Copy the part of the material that opens with the line containing "You are a GUI" and closes with the line containing "The height and width of the screenshot is (1080, 1080).", keeping both of those lines.

> **DATASET EXCERPTS**:

____

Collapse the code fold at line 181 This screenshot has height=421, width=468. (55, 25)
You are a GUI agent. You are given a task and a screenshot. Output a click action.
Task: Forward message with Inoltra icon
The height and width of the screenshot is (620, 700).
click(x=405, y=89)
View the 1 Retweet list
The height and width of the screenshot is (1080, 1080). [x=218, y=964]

____

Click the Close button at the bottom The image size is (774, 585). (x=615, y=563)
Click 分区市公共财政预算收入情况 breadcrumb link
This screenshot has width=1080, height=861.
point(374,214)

____

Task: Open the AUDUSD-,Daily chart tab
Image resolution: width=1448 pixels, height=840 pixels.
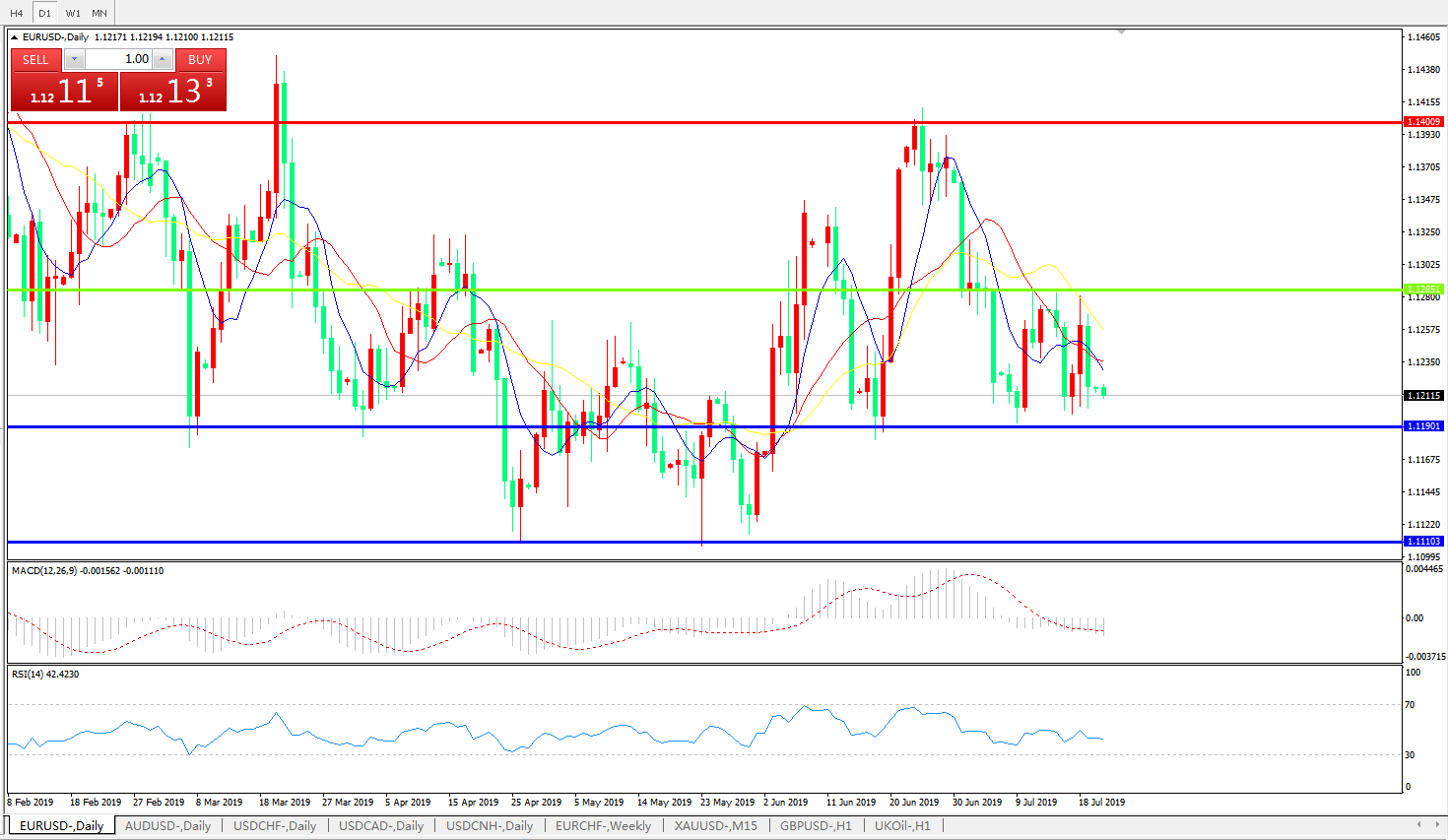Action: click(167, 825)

____

> **FINISHED EXERCISE**:
You are a GUI agent. You are given a task and a screenshot. Output a click action.
Task: Forward message with Inoltra icon
The height and width of the screenshot is (620, 700).
click(x=405, y=89)
View the 1 Retweet list
The height and width of the screenshot is (1080, 1080). [x=218, y=964]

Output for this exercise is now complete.